Hi guys!..somebody gave me this problem they really need to solve this for their research.
PROBLEM: How to find the roots of a quartic equation, ax^4+bx^3+cx2+dx+e=0, where b=0. This is a special case thats why I really need your help. Thank you...
Please I really need your help Masters...
I just dumped your equation into Mathematica and had it solved with the Solve function.

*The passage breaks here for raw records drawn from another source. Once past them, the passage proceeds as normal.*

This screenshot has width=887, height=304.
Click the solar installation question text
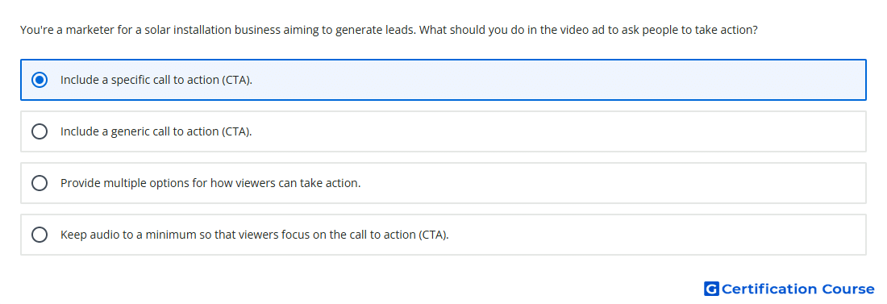tap(389, 30)
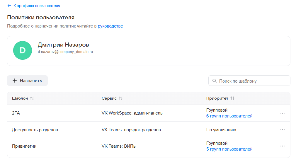Open three-dot menu for Доступность разделов

[282, 130]
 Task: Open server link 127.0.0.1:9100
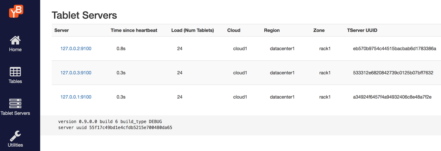coord(76,97)
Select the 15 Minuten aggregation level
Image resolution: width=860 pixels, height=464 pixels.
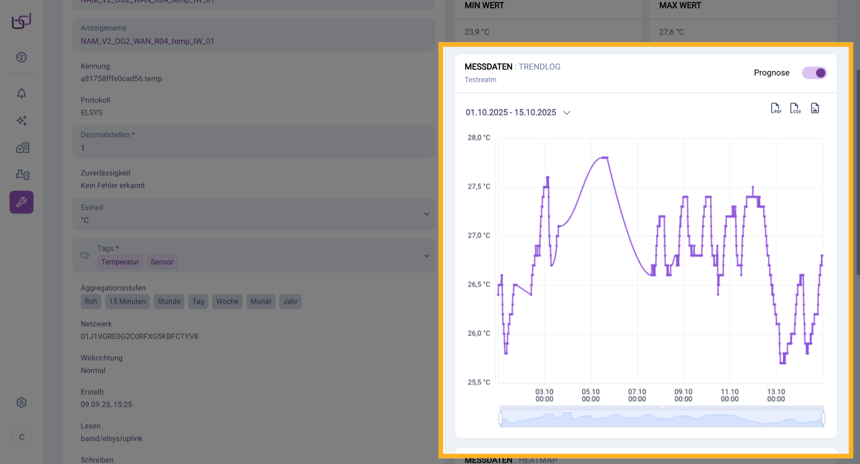coord(127,302)
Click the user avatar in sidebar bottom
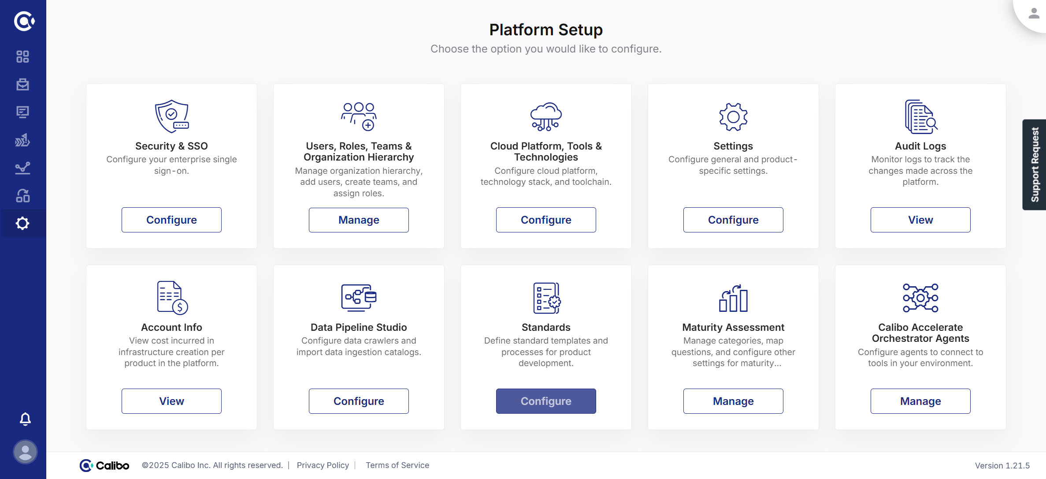The width and height of the screenshot is (1046, 479). tap(25, 452)
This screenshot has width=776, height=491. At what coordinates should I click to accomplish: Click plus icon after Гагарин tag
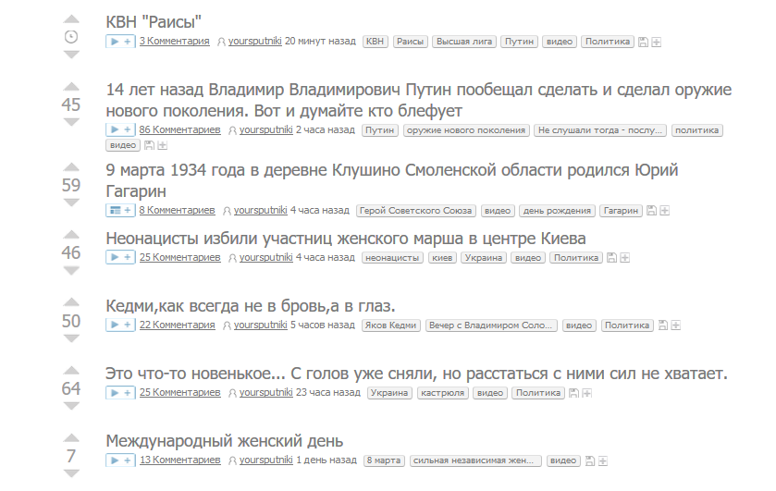(664, 211)
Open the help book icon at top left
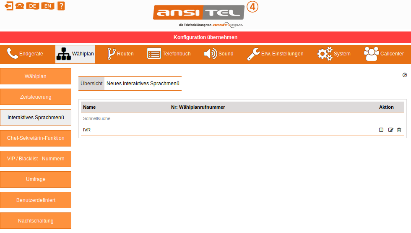Screen dimensions: 411x233 point(61,6)
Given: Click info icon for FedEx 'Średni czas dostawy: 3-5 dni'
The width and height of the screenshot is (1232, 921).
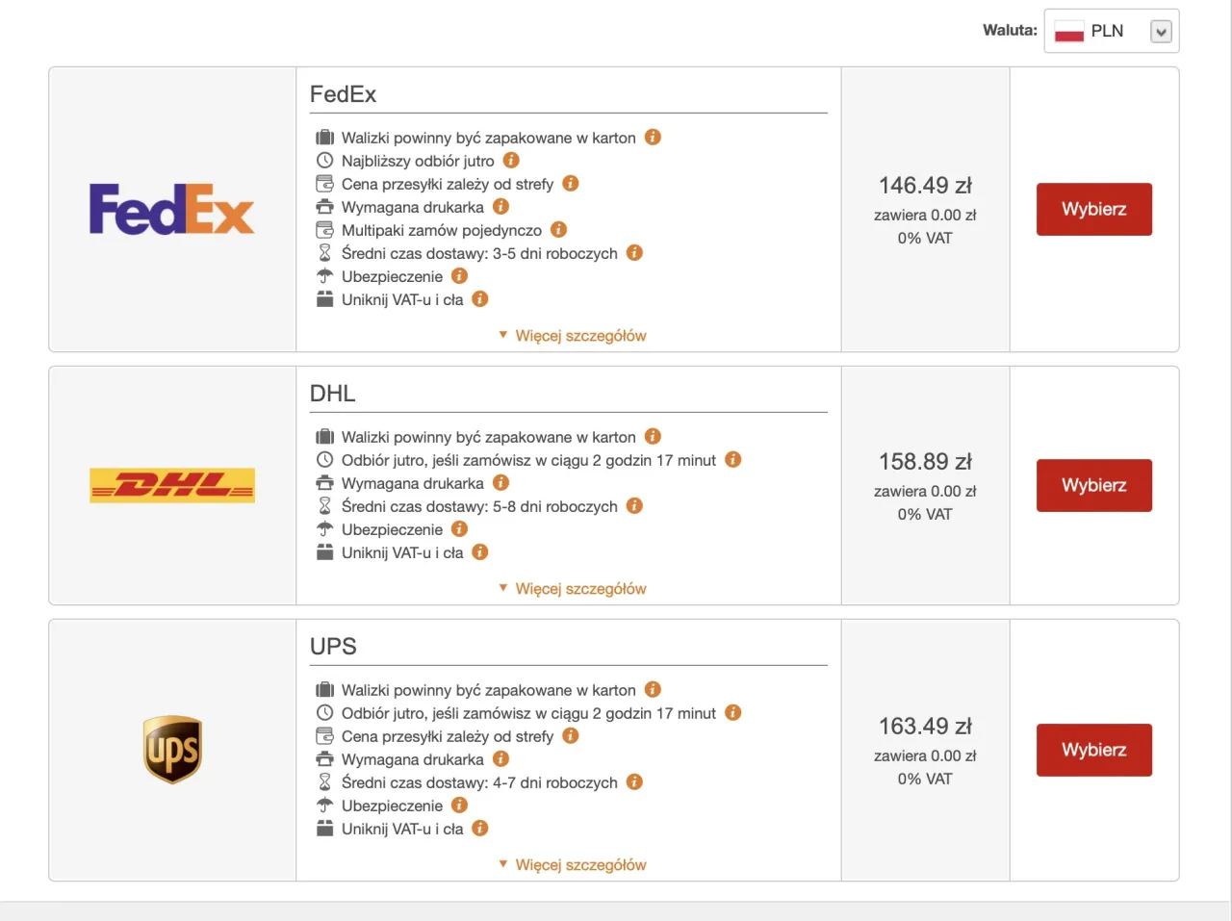Looking at the screenshot, I should tap(634, 253).
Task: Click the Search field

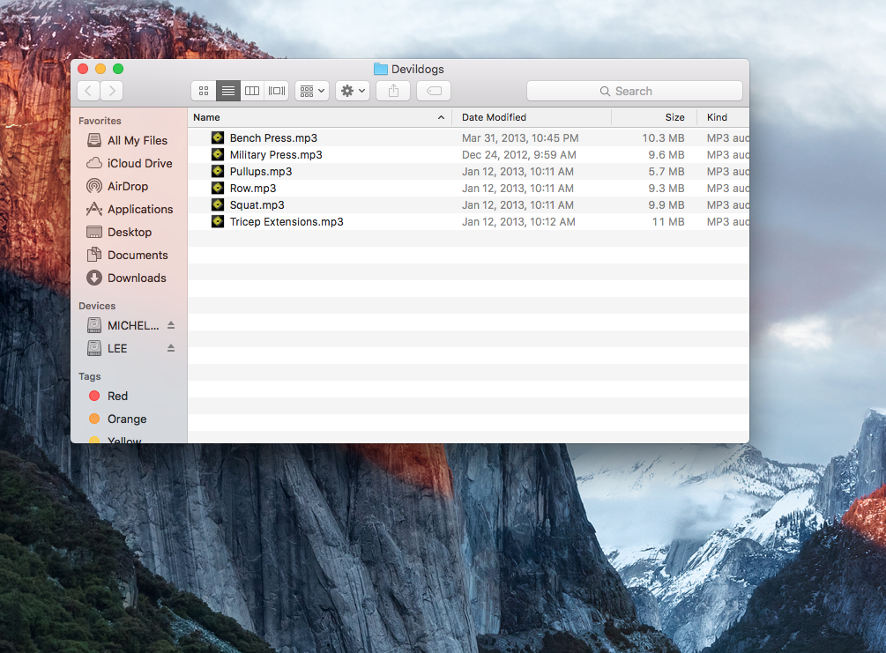Action: (634, 91)
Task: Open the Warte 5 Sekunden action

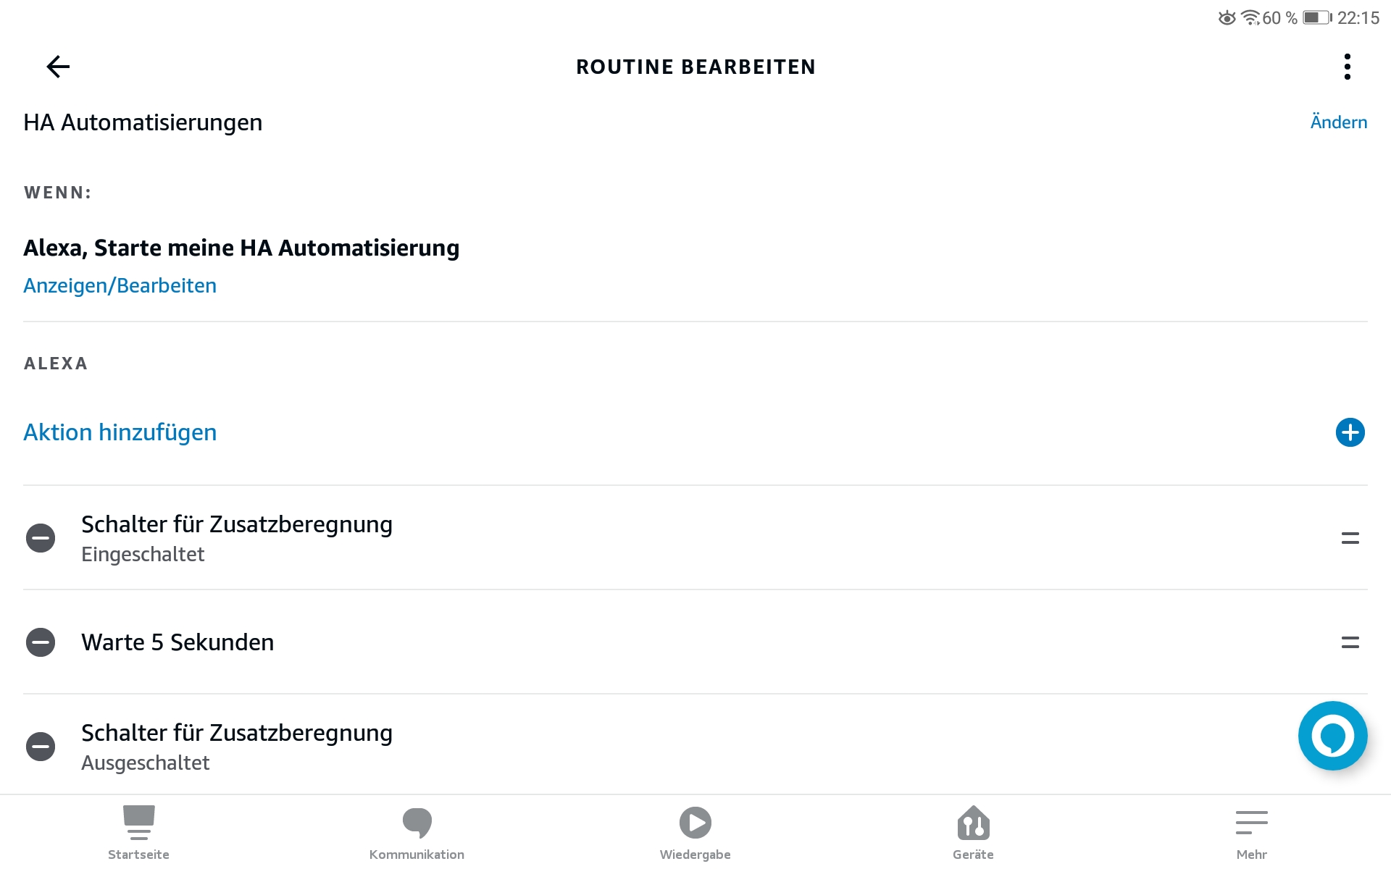Action: [x=177, y=642]
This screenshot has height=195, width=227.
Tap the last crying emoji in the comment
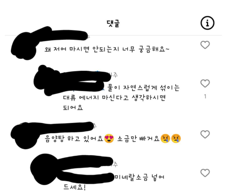click(176, 138)
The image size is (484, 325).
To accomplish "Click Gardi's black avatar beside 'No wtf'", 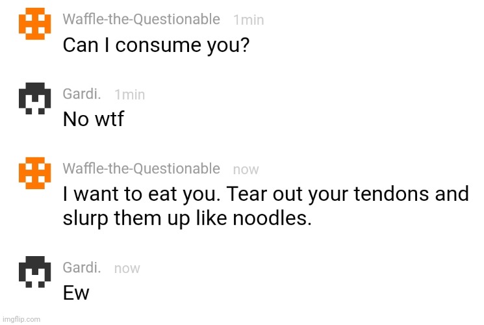I will 35,98.
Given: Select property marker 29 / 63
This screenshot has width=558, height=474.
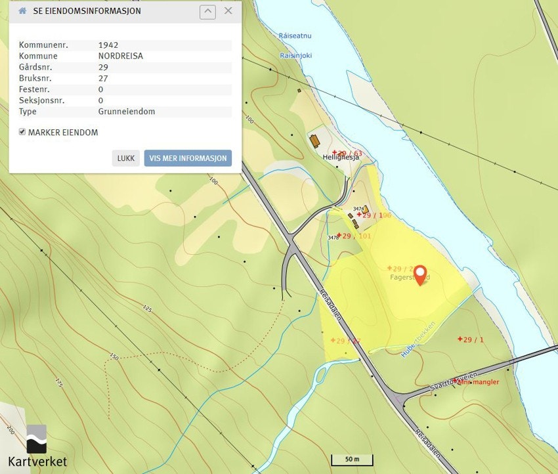Looking at the screenshot, I should (347, 153).
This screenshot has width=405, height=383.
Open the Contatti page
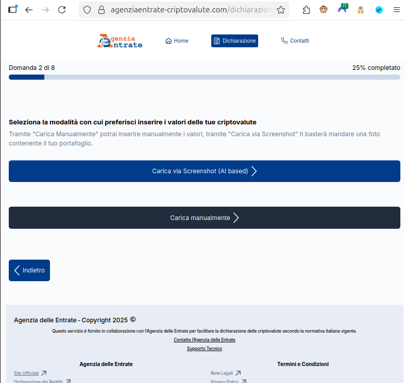pos(295,41)
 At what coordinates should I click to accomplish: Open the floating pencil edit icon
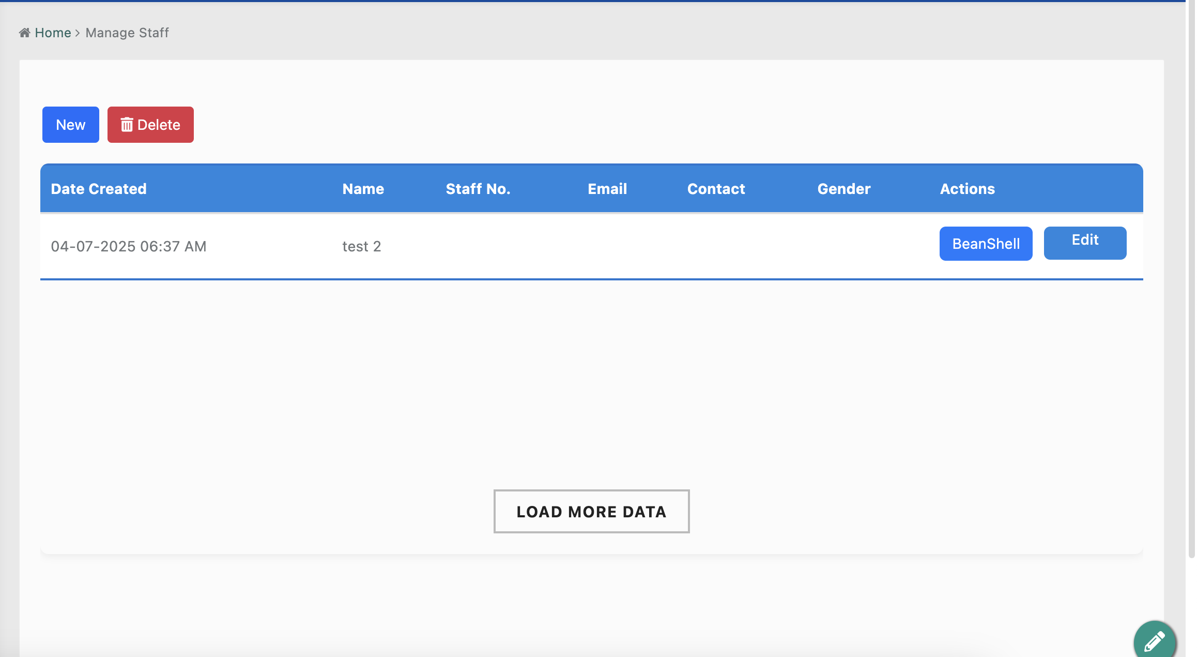(x=1154, y=641)
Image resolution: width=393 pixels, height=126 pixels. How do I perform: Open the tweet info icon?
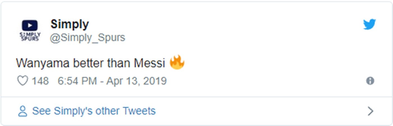[x=370, y=81]
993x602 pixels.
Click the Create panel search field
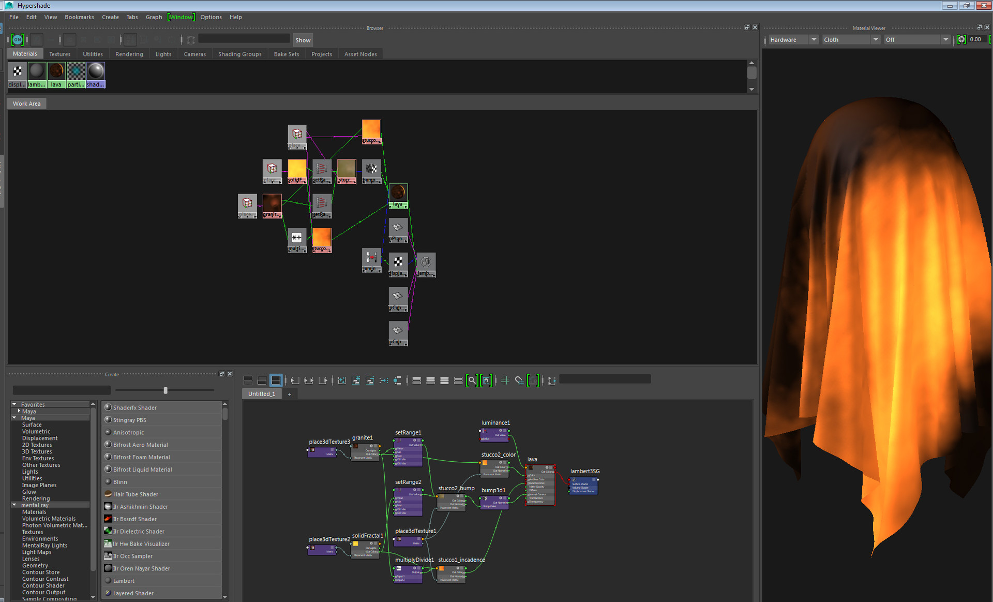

Go to Wolframalpha.com and there is probably a general solution to the roots of the quartic polynomial in terms of a,e (the 5 coefficients). Take those and zero out the coefficients you want and maybe they'll simplify a bit (maybe not).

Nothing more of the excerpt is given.